Mahipal Lomror

Personal information
- Full name: Mahipal Krishan Lomror
- Born: 16 November 1999 (age 26) Nagaur, Rajasthan, India
- Batting: Left-handed
- Bowling: Slow left-arm orthodox
- Role: All-rounder

Domestic team information
- 2016–present: Rajasthan
- 2018–2021: Rajasthan Royals
- 2022–2024: Royal Challengers Bengaluru
- 2025: Gujarat Titans
- 2026: Surrey

Career statistics
| Competition | FC | LA | T20 |
| Matches | 67 | 67 | 117 |
| Runs scored | 3,954 | 2,459 | 2,407 |
| Batting average | 41.18 | 41.67 | 27.04 |
| 100s/50s | 10/18 | 4/18 | 0/12 |
| Top score | 300* | 134* | 78* |
| Balls bowled | 4,438 | 761 | 522 |
| Wickets | 71 | 11 | 14 |
| Bowling average | 34.61 | 64.00 | 47.00 |
| 5 wickets in innings | 1 | 0 | 0 |
| 10 wickets in match | 0 | 0 | 0 |
| Best bowling | 5/51 | 2/15 | 2/31 |
| Catches/stumpings | 31/– | 30/– | 50/– |
- Source: ESPNcricinfo, 27 September 2026

= Mahipal Lomror =

Indian cricketer (born 1999)

Mahipal Krishan Lomror (born 16 November 1999) is an Indian cricketer who plays for Rajasthan in domestic cricket and Gujarat Titans in Indian Premier League.

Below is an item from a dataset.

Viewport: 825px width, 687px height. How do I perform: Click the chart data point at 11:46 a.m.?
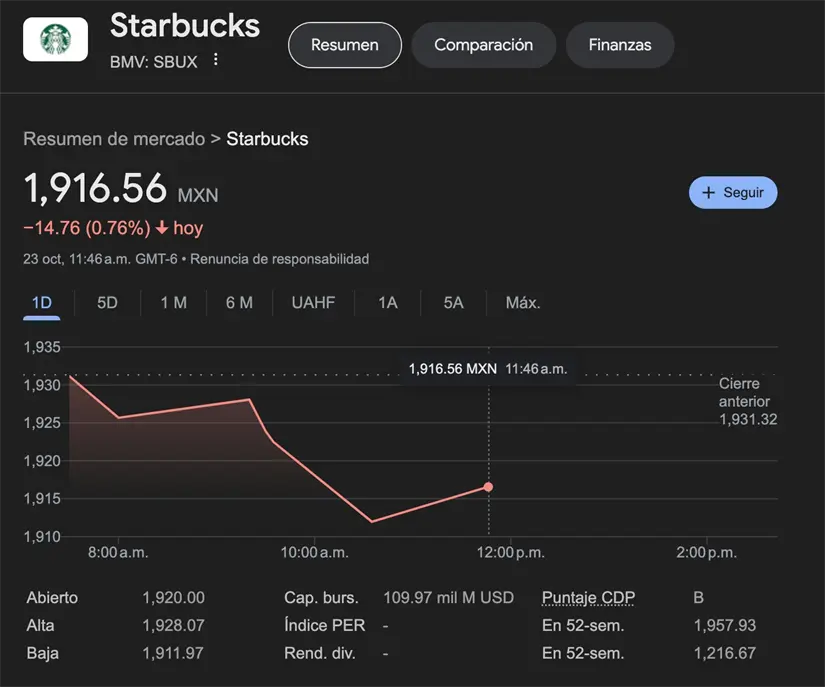coord(488,487)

He is an all-rounder who bats left-handed and bowls slow left-arm orthodox.

==Career==
Mahipal made his first-class debut for Rajasthan in the 2016–17 Ranji Trophy on 6 October 2016. Prior to his debut, he was named in India's squad for the 2016 Under-19 Cricket World Cup. He made his Twenty20 debut for Rajasthan in the 2016–17 Inter State Twenty-20 Tournament on 30 January 2017. He made his List A debut for Rajasthan in the 2016–17 Vijay Hazare Trophy on 25 February 2017.

He was the joint-leading wicket-taker for Rajasthan in the 2017–18 Ranji Trophy, with 13 dismissals in six matches.

In January 2018, he was bought by the Rajasthan Royals in the 2018 IPL auction. In August 2019, he was named in the India Red team's squad for the 2019–20 Duleep Trophy.

In February 2022, he was bought by the Royal Challengers Bangalore in the auction for the 2022 Indian Premier League tournament.

On 18 August 2026, he signed for Surrey and made his debut against Nottinghamshire in the County Championship.